◆ EXERCISE
From the listing below, pull out every line where the string "time" appears.

◆ DATA SHOWN
^^^^^^^^^^^^^^^^

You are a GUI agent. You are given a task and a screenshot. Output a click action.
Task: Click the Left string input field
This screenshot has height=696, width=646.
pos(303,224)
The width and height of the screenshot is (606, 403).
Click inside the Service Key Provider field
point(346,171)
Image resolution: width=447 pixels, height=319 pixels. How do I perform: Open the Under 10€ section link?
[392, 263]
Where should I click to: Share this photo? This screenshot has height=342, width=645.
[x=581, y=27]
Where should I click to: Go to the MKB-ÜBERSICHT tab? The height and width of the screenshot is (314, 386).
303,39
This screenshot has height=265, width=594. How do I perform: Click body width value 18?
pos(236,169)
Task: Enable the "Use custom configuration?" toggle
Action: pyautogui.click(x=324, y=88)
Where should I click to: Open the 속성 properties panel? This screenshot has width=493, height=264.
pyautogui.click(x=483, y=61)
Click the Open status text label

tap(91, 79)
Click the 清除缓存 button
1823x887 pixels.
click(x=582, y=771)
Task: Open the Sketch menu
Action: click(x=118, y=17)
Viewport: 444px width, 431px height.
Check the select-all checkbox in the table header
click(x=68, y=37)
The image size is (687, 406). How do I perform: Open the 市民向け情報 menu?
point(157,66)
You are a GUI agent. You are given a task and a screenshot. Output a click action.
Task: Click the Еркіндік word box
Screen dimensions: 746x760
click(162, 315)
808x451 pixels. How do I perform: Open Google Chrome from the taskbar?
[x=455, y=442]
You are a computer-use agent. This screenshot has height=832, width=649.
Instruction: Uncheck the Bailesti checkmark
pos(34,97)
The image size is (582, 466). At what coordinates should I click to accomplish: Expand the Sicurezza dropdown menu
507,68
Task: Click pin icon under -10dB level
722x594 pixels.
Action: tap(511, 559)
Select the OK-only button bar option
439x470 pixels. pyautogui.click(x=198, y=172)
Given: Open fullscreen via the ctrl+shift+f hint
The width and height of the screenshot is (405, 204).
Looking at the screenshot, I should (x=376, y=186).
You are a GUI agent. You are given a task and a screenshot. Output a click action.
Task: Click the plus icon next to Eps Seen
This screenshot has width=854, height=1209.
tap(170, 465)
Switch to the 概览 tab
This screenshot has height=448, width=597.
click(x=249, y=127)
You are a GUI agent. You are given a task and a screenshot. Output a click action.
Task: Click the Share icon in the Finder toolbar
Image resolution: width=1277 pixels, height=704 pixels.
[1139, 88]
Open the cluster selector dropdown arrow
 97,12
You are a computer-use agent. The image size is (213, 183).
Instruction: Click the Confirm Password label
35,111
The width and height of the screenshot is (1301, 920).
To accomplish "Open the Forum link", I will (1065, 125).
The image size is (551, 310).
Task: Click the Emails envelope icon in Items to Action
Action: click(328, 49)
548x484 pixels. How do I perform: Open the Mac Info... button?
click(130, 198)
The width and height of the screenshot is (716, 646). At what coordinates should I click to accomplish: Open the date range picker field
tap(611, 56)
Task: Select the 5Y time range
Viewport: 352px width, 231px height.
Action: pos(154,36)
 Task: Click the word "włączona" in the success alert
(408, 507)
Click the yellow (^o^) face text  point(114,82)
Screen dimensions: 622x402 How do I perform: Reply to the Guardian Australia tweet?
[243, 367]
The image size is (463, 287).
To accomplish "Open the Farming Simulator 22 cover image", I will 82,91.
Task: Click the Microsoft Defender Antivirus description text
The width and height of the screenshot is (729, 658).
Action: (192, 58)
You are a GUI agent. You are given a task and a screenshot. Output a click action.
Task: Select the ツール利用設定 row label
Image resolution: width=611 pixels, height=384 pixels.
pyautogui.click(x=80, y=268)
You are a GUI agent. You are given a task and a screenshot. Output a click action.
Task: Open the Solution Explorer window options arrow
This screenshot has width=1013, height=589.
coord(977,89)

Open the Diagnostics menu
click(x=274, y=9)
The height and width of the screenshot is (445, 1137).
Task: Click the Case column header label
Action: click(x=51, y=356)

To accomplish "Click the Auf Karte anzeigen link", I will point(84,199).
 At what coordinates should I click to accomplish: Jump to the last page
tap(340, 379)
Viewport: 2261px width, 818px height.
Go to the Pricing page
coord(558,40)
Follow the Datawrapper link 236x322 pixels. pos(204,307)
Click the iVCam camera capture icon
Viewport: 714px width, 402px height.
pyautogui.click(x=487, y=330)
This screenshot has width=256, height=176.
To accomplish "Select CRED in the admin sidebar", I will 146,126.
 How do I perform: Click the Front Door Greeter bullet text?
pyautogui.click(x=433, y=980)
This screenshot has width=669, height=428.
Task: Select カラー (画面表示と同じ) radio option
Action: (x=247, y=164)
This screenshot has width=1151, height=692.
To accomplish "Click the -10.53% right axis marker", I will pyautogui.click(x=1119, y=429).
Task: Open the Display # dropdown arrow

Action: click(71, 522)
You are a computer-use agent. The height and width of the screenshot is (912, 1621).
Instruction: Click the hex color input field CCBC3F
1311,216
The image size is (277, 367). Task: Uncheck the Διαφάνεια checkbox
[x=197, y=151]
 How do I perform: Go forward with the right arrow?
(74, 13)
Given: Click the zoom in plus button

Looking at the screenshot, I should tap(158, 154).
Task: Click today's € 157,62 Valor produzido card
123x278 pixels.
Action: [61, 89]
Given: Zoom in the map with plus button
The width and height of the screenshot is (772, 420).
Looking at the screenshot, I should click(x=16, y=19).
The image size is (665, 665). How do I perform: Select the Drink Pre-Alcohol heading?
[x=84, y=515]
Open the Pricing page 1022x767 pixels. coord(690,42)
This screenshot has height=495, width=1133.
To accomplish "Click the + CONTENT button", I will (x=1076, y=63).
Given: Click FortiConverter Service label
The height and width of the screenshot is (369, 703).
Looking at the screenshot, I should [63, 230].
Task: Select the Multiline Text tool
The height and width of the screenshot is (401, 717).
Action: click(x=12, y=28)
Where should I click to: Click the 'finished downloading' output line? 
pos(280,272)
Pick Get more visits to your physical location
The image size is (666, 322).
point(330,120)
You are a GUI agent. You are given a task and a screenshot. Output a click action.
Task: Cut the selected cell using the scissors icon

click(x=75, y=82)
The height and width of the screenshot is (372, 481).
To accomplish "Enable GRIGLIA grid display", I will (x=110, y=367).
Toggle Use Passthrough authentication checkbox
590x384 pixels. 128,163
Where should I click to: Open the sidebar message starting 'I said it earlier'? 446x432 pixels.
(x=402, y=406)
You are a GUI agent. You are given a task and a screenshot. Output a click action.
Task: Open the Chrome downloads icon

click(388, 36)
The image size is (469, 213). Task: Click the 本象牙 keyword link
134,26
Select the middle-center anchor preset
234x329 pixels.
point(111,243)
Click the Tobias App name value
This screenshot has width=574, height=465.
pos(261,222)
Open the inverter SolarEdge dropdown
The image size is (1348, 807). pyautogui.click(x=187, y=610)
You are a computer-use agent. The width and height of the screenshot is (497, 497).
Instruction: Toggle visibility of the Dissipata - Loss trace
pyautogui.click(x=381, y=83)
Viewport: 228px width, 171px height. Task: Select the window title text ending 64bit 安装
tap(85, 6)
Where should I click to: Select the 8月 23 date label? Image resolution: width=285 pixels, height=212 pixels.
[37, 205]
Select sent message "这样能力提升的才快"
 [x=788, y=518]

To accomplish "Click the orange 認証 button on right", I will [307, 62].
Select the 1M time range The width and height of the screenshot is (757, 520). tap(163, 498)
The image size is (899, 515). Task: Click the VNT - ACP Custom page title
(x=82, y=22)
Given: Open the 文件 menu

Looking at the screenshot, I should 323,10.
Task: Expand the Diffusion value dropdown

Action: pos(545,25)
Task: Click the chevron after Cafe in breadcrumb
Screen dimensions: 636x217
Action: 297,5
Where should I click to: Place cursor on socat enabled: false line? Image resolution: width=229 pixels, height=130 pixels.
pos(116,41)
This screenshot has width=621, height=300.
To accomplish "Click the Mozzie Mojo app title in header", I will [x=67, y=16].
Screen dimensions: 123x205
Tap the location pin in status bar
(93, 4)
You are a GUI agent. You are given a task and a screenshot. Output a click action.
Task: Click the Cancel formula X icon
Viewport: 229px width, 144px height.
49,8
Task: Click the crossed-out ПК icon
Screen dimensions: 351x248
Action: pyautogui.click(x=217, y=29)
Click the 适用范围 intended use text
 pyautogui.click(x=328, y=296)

^^^^^^^^^^^^^^^^

◆ YOUR SOLUTION
Task: Select the 5Y time range
Select the 1M time range The width and height of the screenshot is (757, 520). tap(163, 498)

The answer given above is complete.